I’ve been mulling this over since last summer, when I read “I can’t stop wondering what’s going on inside my cat’s head.” New York Times opinion columnist Farhad Manjoo wondered, “When my new kittens look at me, what do they see?”
And then: “What is it like to be my cats? Are they ‘conscious’ in the way I am? What, anyway, is consciousness? And if a cat can be conscious, can a computer?”
Well, here’s a recent look by Columbia magazine at just that question, entitled “What are they thinking?” Michelle Ashkin is featured, a science educator in the field of cognitive ethology. She teaches a three-week course for high school students called “Inside the Animal Mind: What Animals Think and Feel.” And she makes a compelling case for the cognitive abilities of, yes, cats and dogs, but also cows, sheep, chickens, birds, wolves, and many others. She emphasizes “the realization that other animals are beings in their own right.”
Cat people and dog people
So back to human beings. Turns out there’s a fair amount of research studying what types of human personalities prefer cats and what types prefer dogs. Here’s a nice brief slideshow about work done at the University of Texas in Austin. Based on a survey, using terminology from the Five Factor Model of Personality (also known as the Big Five Personality Traits) the researchers identified some general trends.

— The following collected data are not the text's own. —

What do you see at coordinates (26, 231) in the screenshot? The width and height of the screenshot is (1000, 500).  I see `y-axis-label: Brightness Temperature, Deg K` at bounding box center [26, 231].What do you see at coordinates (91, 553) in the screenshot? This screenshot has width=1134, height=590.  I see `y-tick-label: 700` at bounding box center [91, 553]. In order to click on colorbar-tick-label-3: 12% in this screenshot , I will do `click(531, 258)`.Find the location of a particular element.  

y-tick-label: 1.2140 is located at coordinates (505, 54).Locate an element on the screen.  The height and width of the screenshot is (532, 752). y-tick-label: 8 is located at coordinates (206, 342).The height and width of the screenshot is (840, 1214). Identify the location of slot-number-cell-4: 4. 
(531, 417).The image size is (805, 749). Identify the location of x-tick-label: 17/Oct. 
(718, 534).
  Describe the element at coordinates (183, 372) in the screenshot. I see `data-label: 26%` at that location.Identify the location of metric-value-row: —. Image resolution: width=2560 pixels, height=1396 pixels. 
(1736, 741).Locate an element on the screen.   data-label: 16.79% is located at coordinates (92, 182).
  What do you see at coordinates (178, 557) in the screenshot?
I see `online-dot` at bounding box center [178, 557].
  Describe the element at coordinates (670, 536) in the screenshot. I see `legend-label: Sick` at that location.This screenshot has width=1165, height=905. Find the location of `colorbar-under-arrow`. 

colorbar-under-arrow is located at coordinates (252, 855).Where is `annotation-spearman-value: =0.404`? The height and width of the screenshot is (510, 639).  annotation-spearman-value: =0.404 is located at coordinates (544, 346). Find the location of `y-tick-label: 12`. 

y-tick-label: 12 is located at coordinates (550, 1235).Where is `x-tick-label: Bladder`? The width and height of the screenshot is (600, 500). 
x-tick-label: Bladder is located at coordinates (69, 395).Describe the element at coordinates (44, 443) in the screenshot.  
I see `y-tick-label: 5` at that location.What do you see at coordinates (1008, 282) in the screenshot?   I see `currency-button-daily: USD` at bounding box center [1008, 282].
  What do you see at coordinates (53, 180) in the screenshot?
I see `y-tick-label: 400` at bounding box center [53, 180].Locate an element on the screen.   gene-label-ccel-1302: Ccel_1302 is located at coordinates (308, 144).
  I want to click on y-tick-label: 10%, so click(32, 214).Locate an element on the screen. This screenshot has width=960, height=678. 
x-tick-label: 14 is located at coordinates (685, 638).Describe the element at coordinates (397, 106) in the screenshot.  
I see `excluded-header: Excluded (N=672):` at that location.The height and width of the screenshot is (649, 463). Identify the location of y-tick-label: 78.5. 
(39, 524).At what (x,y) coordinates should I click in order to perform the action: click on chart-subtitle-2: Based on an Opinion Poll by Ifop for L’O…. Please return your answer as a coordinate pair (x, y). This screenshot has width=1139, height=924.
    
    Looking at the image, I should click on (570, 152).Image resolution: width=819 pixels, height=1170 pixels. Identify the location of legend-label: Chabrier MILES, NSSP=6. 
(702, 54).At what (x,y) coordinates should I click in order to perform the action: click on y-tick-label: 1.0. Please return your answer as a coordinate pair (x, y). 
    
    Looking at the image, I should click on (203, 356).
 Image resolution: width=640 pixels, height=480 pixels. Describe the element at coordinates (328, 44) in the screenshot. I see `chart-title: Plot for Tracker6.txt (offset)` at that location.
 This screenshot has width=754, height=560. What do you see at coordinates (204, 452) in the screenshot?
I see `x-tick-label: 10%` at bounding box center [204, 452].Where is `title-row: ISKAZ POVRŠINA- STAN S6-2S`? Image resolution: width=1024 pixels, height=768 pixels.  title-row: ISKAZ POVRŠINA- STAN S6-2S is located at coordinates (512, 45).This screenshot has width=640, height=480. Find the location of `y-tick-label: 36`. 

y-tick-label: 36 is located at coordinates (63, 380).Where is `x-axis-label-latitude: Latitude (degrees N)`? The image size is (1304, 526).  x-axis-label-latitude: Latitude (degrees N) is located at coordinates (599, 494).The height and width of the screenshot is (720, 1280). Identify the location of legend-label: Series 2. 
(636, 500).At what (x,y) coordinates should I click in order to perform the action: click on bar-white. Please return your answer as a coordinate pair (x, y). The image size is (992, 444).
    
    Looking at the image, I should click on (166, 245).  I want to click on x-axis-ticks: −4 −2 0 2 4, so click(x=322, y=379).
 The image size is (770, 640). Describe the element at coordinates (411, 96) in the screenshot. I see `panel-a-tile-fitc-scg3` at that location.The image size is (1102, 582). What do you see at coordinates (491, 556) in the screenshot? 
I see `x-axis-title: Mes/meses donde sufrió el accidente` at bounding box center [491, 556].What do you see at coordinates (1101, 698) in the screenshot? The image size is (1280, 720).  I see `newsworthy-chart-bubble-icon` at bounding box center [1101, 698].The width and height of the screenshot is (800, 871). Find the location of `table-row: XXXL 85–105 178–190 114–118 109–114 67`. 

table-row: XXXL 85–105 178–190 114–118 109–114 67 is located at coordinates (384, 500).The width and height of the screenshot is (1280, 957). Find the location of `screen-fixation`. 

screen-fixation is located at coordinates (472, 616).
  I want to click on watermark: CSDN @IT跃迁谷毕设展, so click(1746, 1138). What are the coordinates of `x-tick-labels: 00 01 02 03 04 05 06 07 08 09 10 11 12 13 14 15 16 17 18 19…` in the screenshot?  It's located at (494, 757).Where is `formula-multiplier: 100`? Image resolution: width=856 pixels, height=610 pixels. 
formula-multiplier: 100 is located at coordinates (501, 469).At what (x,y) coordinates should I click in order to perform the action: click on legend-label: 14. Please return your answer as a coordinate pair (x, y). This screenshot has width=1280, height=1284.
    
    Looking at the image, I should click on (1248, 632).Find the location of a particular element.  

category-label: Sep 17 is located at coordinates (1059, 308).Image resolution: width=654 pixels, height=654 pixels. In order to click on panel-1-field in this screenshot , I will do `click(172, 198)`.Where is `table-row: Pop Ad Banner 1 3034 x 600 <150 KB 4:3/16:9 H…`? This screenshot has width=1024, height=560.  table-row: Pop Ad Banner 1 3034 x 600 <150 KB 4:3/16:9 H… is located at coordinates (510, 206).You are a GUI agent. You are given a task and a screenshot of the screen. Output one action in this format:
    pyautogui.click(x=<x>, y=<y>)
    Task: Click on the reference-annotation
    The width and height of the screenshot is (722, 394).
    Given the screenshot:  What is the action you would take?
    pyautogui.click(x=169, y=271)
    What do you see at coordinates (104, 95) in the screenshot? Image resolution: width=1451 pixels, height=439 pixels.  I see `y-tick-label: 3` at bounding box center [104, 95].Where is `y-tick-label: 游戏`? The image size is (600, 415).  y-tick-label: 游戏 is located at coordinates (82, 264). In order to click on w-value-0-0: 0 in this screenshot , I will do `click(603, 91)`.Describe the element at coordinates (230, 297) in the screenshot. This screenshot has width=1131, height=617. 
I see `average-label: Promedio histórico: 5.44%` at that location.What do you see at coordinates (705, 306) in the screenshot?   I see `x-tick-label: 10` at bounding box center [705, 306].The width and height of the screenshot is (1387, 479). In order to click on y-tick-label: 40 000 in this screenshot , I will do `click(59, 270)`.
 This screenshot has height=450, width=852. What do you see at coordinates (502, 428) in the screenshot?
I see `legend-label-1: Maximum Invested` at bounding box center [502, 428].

If you’re a dog person, compared to a cat person, you’re more likely to be conscientious (self-disciplined, strong sense of duty, tend to be a “planner”), extroverted (outgoing, enthusiastic, positive, energetic), and agreeable (trusting, altruistic, kind, affectionate, sociable). If you’re a cat person, you’re more likely to be open (curious, creative, artistic, nontraditional thinker) and neurotic (easily stressed, anxious, worrier).
This sounds like dog people are more self-confident and sociable than cat people. True, cat people may be less comfortable in the social world but quite content to snuggle up with their meower by the fireside. Mind you, these trends don’t account for many of us who are in both camps. You may also prefer lizards or parrots. Or you don’t want any pet whatsoever, thank you very much.
NPSP25 dog people and cat people personality styles
In the language of NPSP25, how would these trends line up? Cat people might be more likely to show high scores on Devoted, Solitary, Sensitive, and Idiosyncratic styles, while dog people might show high scores on Conscientious, Self-Confident, and Adventurous styles. Admittedly, we don’t have research to show this. What do you think? What does your cat (or dog) think?